**TEXT EXCERPT:**
Diana Lynn Tibert
We walk on plantain every day as we water the flowers or play with our children in the yard
We walk on plantain every day as we water the flowers or play with our children in the yard. It is a plant that West Coast native people named "white-man-foot-print" because it arrived with the white men and spread everywhere they settled. Considered a weed by many, common plantain (Plantago major) is better described as a healing herb. Its leaves, when bruised, can be placed directly on fresh cuts to slow bleeding and swelling. Its bruised or chewed leaves also reduce the pain from insect bites and stings when applied. A simple homemade ointment made from plantain leaves, olive oil and beeswax heals and takes the red out of minor cuts, scratches, diaper rashes and insect bites. I especially like using it on my children because I know it is safe and does not contain chemicals. As with any new plant material, always check for an allergic reaction by applying a small amount of ointment on the skin and waiting for 24 hours.
The first step in making this versatile ointment is to identify and gather the herb. Luckily, plantain is very common. It grows along driveways and ditches, in lawns and vacant areas. The deep green leaves grow from the base and are broad and oval. They measure from five to 25 centimetres (two to 10 inches) depending on the growing conditions. Near the end of June, rigid flowering stalks appear. The flowers are deep green or white and measure from three to 20 centimetres (one to eight inches). An identifying characteristic of plantain is the thread-like strands that are visible when the leaves are picked. If in doubt, take along a photo to help identify the herb.
Gather the plantain leaves after the morning dew has dried. Choose an area away from the pollution of busy roads and where chemicals have not been sprayed. Pick only healthy green leaves and discard those that look damaged, diseased or eaten by insects.

**GIVEN DATA:**
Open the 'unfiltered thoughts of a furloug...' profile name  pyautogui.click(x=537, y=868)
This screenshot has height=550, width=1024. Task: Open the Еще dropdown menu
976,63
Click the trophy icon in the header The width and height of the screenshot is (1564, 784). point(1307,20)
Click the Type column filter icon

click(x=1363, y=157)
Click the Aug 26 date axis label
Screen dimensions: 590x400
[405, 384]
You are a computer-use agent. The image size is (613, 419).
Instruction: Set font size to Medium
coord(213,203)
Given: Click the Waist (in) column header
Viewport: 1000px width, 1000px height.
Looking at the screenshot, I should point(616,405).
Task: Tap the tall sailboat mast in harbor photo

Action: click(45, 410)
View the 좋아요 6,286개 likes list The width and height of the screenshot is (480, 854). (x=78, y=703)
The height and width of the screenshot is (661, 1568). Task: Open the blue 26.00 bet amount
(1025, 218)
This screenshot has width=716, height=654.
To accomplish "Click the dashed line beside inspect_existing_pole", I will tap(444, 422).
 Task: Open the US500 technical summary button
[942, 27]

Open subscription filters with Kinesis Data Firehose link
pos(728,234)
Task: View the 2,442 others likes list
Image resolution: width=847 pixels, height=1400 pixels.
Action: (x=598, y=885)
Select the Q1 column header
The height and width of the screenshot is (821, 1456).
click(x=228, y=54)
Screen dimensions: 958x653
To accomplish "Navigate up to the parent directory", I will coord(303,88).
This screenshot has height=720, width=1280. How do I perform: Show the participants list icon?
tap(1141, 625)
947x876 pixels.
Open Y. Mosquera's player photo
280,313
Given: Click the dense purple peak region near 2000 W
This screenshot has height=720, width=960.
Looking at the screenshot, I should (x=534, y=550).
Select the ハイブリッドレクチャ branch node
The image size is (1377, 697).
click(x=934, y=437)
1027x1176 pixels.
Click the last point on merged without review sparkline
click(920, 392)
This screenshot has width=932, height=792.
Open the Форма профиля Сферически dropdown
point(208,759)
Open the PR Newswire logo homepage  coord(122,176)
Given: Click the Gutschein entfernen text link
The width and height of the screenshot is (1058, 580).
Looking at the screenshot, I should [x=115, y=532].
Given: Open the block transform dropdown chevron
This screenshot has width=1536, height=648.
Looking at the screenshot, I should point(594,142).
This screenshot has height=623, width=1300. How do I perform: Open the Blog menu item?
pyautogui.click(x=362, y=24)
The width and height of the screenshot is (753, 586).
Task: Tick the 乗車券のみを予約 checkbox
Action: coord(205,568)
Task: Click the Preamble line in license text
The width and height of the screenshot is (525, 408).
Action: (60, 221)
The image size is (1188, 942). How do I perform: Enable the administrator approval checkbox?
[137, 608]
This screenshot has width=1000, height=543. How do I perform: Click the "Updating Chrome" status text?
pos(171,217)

**WHAT NEEDS TO BE DONE:**
Decide whether each statement agrees with the text on common plantain above, and back each yes or no with the deciding words from the text, quoted exactly.
(a) Plantain's flowering stalks appear near the end of June.
(b) Plantain leaves should be gathered before the morning dew has dried.
(c) To check for an allergic reaction, a small amount of ointment is applied to the skin and left for 12 hours.

**RESPONSE TO THIS TASK:**
(a) Yes: "Near the end of June, rigid flowering stalks appear."
(b) No: "Gather the plantain leaves after the morning dew has dried."
(c) No: "always check for an allergic reaction by applying a small amount of ointment on the skin and waiting for 24 hours."